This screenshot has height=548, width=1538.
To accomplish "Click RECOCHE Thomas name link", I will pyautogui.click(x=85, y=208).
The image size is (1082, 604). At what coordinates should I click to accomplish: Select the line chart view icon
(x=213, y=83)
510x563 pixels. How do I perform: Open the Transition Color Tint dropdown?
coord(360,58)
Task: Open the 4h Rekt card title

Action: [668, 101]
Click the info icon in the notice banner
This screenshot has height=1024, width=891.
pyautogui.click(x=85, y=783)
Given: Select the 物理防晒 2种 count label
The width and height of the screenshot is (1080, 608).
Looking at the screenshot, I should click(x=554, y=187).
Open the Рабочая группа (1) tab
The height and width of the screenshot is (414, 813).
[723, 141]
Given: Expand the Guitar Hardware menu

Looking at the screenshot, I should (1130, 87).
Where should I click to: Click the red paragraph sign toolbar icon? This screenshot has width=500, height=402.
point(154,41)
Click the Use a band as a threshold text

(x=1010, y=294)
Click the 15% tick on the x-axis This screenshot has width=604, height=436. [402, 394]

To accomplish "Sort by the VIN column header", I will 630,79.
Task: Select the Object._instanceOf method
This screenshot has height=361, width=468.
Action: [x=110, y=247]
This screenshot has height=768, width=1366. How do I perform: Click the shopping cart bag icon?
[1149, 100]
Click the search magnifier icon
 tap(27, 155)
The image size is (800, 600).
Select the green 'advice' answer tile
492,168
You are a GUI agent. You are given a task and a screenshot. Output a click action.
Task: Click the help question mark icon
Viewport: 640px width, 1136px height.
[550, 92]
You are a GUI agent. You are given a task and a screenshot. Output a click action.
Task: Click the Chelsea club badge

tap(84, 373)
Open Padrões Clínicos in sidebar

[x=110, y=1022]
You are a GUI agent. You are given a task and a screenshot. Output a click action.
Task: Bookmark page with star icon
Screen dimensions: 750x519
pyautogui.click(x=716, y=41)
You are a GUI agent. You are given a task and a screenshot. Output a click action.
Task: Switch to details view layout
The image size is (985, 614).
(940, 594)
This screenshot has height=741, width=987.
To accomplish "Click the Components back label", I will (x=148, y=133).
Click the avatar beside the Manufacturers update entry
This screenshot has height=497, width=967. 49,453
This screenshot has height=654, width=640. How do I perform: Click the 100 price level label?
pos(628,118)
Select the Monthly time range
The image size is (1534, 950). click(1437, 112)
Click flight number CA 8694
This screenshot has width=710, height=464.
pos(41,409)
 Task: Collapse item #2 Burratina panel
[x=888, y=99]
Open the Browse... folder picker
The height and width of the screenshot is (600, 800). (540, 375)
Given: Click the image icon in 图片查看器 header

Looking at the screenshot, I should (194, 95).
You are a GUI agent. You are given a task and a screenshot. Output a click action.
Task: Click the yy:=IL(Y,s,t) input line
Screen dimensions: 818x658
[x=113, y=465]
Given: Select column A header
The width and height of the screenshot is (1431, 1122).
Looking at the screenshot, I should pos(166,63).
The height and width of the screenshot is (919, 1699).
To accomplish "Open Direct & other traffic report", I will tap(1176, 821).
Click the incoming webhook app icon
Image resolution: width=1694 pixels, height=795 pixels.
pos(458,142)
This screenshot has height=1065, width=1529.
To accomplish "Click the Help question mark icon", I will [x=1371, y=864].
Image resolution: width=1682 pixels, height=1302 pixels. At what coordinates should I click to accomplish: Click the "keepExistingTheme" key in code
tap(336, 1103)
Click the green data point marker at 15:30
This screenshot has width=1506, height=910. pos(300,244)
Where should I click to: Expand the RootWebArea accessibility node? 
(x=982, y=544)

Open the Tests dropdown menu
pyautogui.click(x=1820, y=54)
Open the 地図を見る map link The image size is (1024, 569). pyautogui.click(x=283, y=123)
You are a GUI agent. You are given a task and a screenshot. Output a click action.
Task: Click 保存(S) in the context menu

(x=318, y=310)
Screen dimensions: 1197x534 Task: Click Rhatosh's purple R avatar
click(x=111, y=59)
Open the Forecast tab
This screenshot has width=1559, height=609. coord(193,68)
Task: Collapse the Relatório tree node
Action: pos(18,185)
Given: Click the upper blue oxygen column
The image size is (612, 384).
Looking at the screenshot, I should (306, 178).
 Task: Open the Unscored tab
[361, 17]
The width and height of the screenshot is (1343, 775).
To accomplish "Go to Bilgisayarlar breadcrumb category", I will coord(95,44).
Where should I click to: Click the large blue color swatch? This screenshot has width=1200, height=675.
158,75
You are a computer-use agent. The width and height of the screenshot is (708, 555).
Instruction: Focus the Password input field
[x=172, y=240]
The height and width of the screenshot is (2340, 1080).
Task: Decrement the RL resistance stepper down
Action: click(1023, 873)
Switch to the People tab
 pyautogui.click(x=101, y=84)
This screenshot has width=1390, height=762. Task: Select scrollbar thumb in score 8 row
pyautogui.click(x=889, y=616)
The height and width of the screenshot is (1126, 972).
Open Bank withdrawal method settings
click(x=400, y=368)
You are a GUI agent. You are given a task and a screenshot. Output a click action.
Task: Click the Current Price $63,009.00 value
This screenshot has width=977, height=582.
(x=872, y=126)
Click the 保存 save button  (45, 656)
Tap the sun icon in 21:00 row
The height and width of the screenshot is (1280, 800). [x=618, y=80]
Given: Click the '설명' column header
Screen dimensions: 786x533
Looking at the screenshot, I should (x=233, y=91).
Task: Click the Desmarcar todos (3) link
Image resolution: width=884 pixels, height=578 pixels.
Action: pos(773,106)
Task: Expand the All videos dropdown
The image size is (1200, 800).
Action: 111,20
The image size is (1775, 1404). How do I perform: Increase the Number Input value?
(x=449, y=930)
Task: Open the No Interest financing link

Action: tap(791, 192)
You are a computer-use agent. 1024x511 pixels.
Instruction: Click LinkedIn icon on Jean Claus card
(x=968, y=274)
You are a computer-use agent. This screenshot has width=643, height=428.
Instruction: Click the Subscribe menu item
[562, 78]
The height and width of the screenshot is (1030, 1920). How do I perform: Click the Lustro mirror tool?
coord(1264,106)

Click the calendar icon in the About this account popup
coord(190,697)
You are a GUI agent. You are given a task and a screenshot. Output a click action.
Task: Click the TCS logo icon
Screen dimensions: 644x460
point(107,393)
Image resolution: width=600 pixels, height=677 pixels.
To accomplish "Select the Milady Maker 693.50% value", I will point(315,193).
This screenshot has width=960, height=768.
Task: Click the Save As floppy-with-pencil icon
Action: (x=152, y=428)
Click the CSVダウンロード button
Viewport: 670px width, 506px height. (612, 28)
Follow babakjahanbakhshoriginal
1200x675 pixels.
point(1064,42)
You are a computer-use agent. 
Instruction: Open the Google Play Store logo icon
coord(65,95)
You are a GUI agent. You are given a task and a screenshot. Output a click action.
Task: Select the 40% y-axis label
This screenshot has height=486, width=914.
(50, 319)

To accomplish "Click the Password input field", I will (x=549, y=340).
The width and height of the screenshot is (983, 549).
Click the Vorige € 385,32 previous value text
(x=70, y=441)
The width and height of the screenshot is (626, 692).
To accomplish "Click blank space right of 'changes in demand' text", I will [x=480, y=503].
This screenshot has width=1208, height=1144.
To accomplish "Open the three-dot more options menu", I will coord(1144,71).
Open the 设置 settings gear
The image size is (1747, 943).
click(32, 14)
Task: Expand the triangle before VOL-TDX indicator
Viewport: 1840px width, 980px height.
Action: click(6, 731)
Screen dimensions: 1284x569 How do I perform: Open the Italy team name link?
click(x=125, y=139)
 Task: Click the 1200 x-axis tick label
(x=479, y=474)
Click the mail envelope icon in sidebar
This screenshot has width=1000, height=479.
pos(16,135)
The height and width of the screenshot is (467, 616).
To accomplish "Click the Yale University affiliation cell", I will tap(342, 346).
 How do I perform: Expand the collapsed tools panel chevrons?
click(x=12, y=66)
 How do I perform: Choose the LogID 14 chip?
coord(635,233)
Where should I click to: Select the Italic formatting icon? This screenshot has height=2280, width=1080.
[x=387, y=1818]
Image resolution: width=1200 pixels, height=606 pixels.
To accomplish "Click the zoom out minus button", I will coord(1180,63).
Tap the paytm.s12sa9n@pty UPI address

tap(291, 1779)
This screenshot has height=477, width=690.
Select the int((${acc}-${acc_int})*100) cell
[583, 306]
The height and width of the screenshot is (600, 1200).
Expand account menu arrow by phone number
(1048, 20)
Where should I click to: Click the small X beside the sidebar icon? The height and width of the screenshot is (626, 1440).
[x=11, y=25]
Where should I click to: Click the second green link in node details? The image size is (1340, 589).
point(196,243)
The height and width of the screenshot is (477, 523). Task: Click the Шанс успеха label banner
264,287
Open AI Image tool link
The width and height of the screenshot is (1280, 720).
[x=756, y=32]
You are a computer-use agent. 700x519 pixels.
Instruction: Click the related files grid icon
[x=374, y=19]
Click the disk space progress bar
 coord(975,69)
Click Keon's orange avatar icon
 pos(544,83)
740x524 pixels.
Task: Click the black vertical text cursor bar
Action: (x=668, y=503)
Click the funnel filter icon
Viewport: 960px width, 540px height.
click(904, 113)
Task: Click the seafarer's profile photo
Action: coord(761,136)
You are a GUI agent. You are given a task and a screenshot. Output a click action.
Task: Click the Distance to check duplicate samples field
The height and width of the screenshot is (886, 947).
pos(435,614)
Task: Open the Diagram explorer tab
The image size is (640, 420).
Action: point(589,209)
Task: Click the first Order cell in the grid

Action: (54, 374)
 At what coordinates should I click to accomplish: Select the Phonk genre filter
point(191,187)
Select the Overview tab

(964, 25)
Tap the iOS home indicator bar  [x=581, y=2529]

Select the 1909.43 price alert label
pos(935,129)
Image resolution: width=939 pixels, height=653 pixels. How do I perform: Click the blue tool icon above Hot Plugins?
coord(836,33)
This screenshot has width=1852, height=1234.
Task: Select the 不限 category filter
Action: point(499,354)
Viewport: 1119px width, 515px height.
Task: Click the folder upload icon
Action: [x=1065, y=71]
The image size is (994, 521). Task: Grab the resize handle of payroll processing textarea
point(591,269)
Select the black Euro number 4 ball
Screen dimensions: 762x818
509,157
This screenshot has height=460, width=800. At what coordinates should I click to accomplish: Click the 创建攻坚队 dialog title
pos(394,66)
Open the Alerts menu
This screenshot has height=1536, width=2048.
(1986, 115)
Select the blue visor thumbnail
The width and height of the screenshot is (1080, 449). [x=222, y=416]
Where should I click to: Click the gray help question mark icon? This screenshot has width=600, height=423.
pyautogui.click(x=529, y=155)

What to do: Only one thing belongs in the reply: the exact lines of the listing above, from the one with "Select the blue visor thumbnail" through its last line.

Written response:
Select the blue visor thumbnail
The width and height of the screenshot is (1080, 449). [x=222, y=416]
Where should I click to: Click the gray help question mark icon? This screenshot has width=600, height=423.
pyautogui.click(x=529, y=155)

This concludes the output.